Visits to Margaret at Willow Park were closely monitored. While she could receive visitors, an aide would never be further than a few feet away.

"The first thing I noticed was that they weren't letting her read the newspaper," said Haroian. "Well, anyone who knows Margaret knows that the news was a lifeline for her. But get a load of this: They told me that because of some injections that they were administering, her eyesight was failing and she couldn't read that well anymore. That was cruel."

Weber said Margaret's stay at Willow Park did not go well.

"I would get calls in the middle of the night," he said. "Once it was 2 in the morning, and Danny said, 'Come and get my mom. She wants out.' He even ended up calling the police, but of course, they couldn't do anything."

Reed Hansen eventually began cutting back Margaret's visits.

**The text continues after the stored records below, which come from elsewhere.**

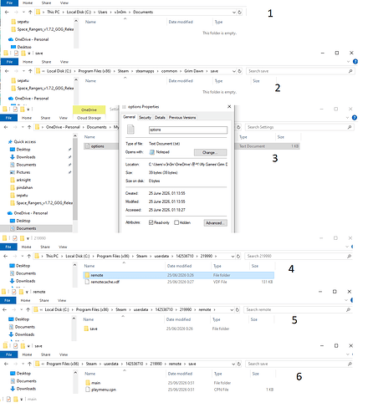Click the Advanced... attributes button
This screenshot has width=368, height=418.
tap(215, 223)
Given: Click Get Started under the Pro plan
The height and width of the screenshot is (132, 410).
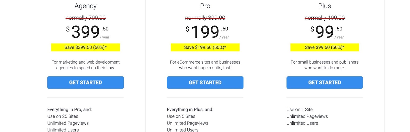Looking at the screenshot, I should coord(205,82).
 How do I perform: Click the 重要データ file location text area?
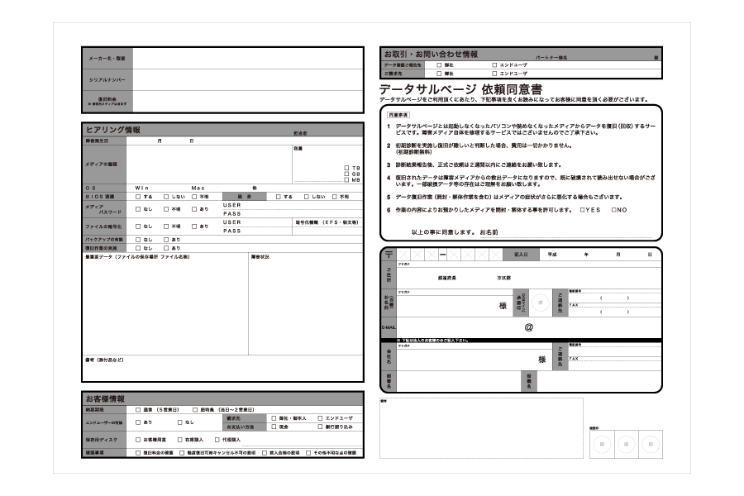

"Here's what the issue was," Hansen said. "Anytime Margaret would talk to anybody, it was a different story. There were people who were trying to push her one way or another and some people were trying to take advantage of her financially."

When asked if any of the visitors had a legal claim to Margaret's estate, Hansen said no.

"I can guarantee that they're not in the will," he said.

On June 10 while visiting Margaret at Willow Park, Vawter said she was encouraged by the home's administrator and Debbie Hansen to escort Margaret over to the home's dementia ward.

"I said, 'Why would I do that?' That was clearly not Margaret's wish," said Vawter. "In fact, Margaret would hold me close in a hug and whisper in my ear, 'Please get me a lawyer. Get me some help.'"

Vawter said she learned later that day, that Margaret had been transferred back to the Boise Behavior psychiatric facility for "observation," where once again visits would be restricted.

Haroian said he repeatedly tried to call Debbie Hansen to ask about Margaret's status. "I asked her, 'What is your goal here?'" said Haroian. "And she said, 'To have Margaret and Danny live happily ever after.'"

Margaret's physical condition was deteriorating. Less than a week later, she was admitted to St. Luke's.

"She really should have been back home," said Derr. "Her own prediction was coming true."

Derr said it was equally disappointing that friends could not see her."Which was a cruel thing, I think," he said.

When BW asked Derr to comment on how the law allowed the situation to progress the way it did, he said, "I could only surmise, and I hesitate to do that."

Margaret's obituary listed natural causes as the official reason of her passing, but friends said they think that she was vulnerable to illness and viruses in her multiple transfers, to Boise Behavior to Willow Park back to Boise Behavior, and finally to St. Luke's.

Hansen said he would not comment, on the record, regarding Margaret's cause of death, saying only there was "a multi-system failure."

Since his mother's death on June 22, Danny has decided that he would like to remain living at Willow Park. On June 25, he attended the candlelight vigil outside the store, and on June 29, he walked alongside his mother's casket at a funeral service at the Warm Springs LDS chapel before her burial at Morris Hill Cemetery.

Sitting near the back of the chapel were Haroian, Vawter and Weber. They listened to the music and a couple of brief remembrances during the service. They had few words but plenty of tears. They said they knew what most people in the chapel didn't know: Margaret's final days weren't in keeping with her wishes.